Upon release, it became the most-hyped cryptocurrency across social media platforms like Twitter, Reddit and Discord, with its valuation shooting up to US$2,861 per coin almost overnight. Influencers were responsible for much of this excitement as they created posts about SQUID’s massive surge and enthusiastically speculated over potential prices.
However, just a few weeks later, SQUID plummeted to US$0 as the result of a rug pull. This is an event triggered when the creators of a cryptocurrency cash out their coins for real money and drain the liquidity pool from the exchange. SQUID’s creators did just that, effectively leaving many investors with nothing and holding the bag in an apparent scam.
People are interested and curious about crypto, but still wary because of the fear of the unknown. Crypto companies would be well-served by taking on the role of educator to bridge the gap, as so many other companies with new technologies and in new industries have done. They can use education as an engagement focus to increase public understanding of a new sector, drive informed participation and establish trust.
However, true education must come from a place of sincerity and authenticity. Crypto companies must focus on the primary goal of enhancing the audience’s knowledge instead of veiled self-promotion if they want their messages to be heard. The acceptance barrier for crypto is already high because of the prevailing uncertainty, so companies must work harder to overcome it — and that means there is no room for error.
Even before the MAS advertising guidelines on crypto kicked in, I already believed that there was very little value in self-promotional content around crypto products. In fact, it could even paint the company as only being out to make a quick profit, which could deal a severe blow to their credibility.
This is a very short-sighted approach because it might get a crypto firm boosted short-term profits, but the reputational damage would negate further growth opportunities.
Crypto firms shouldn’t see profitmaking as the be-all and end-all. Instead, they should prioritise creating a credible, long-lasting company that is respected by all.
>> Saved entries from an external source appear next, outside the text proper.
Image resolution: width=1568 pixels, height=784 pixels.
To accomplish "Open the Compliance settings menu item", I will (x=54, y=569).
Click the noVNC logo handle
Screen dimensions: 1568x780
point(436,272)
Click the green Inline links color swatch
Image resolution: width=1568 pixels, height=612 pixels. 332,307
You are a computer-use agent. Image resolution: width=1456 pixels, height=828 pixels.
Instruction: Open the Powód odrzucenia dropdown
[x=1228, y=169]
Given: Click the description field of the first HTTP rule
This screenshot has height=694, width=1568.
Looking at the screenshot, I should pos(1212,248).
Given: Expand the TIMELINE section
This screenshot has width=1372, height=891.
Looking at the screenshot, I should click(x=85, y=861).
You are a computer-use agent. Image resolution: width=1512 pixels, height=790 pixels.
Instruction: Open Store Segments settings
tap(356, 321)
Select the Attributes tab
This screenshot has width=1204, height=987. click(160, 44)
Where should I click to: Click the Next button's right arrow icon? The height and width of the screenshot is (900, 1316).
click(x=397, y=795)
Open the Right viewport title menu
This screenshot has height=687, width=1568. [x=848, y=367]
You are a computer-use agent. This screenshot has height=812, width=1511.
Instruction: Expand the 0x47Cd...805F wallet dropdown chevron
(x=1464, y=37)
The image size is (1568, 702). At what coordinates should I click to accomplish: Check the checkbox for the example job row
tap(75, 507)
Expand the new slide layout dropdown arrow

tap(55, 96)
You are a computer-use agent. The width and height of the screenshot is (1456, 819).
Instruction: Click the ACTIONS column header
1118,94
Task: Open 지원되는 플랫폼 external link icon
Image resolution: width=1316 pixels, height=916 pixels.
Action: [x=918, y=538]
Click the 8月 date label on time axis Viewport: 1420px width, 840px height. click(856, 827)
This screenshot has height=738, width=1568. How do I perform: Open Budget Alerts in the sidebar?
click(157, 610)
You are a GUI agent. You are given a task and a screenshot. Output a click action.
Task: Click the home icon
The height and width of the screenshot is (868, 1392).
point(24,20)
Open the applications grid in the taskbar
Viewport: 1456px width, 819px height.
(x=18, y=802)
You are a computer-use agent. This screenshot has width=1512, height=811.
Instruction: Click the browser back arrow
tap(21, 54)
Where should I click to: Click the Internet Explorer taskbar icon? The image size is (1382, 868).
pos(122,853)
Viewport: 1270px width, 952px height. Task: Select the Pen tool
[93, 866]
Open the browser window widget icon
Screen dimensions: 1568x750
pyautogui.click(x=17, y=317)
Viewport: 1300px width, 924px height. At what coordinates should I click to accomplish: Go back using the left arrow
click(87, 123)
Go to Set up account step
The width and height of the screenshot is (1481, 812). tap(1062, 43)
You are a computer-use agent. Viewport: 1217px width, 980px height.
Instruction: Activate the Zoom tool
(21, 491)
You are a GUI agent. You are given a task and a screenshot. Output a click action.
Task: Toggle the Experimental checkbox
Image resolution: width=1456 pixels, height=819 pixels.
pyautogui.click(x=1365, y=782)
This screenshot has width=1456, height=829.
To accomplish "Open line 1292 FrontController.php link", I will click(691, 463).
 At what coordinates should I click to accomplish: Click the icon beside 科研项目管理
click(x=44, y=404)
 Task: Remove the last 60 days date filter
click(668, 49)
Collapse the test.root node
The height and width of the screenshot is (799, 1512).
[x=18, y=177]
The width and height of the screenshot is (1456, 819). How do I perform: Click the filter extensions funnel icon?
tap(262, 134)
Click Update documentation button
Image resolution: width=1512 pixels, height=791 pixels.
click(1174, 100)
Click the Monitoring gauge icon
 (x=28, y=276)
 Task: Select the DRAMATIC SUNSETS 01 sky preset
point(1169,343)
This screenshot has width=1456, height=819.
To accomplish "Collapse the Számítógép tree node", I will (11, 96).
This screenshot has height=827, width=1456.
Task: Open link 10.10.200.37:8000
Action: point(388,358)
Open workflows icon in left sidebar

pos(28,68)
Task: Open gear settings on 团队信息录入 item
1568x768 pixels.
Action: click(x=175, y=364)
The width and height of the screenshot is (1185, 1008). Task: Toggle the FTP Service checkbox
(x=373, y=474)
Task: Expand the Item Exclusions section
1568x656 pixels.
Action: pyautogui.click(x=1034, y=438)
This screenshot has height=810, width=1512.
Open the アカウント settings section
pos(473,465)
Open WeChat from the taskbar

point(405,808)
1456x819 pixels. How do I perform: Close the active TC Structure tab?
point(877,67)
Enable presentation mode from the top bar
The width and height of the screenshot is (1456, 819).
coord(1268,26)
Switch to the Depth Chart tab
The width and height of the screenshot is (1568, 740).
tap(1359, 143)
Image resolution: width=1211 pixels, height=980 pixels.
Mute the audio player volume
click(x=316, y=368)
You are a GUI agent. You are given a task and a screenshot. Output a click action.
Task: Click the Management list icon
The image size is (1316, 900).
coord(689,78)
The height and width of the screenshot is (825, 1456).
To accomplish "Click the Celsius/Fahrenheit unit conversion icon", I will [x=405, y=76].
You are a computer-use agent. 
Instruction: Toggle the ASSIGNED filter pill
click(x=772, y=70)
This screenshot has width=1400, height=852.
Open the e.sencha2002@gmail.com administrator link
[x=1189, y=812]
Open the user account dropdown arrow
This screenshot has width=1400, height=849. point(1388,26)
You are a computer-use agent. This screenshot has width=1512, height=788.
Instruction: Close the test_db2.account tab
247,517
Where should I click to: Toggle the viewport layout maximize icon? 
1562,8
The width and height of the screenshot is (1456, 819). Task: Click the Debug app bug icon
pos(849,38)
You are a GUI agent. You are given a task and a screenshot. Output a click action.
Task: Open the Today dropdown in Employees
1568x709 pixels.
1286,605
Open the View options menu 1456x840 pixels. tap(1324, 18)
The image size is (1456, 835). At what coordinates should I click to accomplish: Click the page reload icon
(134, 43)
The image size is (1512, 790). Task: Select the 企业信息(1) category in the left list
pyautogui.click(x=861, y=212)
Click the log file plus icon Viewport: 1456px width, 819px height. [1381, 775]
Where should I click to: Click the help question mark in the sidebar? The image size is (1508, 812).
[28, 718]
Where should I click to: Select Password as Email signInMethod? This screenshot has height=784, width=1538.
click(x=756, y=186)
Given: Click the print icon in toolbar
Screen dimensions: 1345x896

Consistency is the key; if a crypto company regularly produces insightful thought leadership pieces about crypto, holds crypto webinars and participates in crypto events, then people will come to recognise and trust their expertise and authority. Profits will come as a natural byproduct of this credibility.
Crypto companies must focus on the primary goal of enhancing the audience’s knowledge instead of veiled self-promotion if they want their messages to be heard.
I also foresee that educational thought leadership will be crucial to trust-building, which is a fundamental part of what we do at Redhill. By showcasing insights and expertise, public relations (PR) campaigns can create unique narratives that continuously engage and resonate with target audiences for a crypto company over a long period of time. Strategic PR will be crucial to build credibility, educate the public and differentiate one crypto company from the rest in a crowded industry.
Lastly, for the crypto industry to truly ‘go to the moon’ and gain acceptance among governments and financial institutions, crypto players must be open to and invite discussions and dialogues with regulators and other stakeholders. They can educate them on the intricacies of crypto to solve existing differences and forge a path forward, thus helping to reduce the stigma around the industry and contributing to its maturity.
It’s important to understand that any emerging technology or concept — be it crypto, Web 3.0, or even the up-and-coming Buy Now Pay Later system— that has the potential to make waves across any industry will be subject to regulations. It is a tough but necessary job for regulation to keep pace to ensure all interests are protected and safeguarded.
Businesses have an equal responsibility to do their part to grow the crypto industry through education instead of focusing on a quick cash grab. By working hand-in-hand to exchange knowledge and build understanding, regulators and innovators can combine forces to ensure a safe, profitable and transparent crypto industry for generations to come.